-- Record excerpts follows --

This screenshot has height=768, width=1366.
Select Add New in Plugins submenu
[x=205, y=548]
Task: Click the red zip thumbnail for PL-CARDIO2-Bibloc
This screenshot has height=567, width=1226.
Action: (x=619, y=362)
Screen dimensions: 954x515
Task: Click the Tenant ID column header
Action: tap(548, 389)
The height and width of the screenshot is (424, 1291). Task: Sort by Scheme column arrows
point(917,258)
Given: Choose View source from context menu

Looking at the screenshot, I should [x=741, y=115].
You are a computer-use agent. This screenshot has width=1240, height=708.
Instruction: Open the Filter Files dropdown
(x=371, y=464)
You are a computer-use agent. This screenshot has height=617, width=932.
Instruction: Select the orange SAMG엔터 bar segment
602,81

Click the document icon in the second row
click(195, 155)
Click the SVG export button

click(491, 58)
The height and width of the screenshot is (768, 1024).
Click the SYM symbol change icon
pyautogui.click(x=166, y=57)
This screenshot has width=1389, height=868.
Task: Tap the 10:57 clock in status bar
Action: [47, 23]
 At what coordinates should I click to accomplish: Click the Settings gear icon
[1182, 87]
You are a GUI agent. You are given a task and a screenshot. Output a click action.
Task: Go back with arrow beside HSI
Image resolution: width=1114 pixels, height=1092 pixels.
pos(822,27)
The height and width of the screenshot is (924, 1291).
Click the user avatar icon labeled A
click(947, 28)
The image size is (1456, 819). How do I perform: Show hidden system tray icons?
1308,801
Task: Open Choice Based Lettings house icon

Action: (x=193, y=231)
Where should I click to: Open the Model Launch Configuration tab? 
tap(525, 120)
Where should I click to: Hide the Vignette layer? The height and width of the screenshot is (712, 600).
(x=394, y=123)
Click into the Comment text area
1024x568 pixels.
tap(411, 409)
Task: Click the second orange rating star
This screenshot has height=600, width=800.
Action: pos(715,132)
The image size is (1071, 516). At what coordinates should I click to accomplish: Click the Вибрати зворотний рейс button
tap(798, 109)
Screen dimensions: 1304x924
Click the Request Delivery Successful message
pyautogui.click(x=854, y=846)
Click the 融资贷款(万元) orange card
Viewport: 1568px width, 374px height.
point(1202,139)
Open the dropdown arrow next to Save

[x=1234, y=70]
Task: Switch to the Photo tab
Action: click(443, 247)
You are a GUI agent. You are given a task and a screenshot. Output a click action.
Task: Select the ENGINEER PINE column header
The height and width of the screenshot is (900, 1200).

-- Record excerpts concluded --

Work order
Search the data for the string "agent" and copy each line where it appears.

Solution to this exercise
You are a computer-use agent. This screenshot has width=1240, height=708.
You are a computer-use agent. This screenshot has height=617, width=932.
You are a GUI agent. You are given a task and a screenshot. Output a click action.
You are a GUI agent. You are given a task and a screenshot. Output a click action.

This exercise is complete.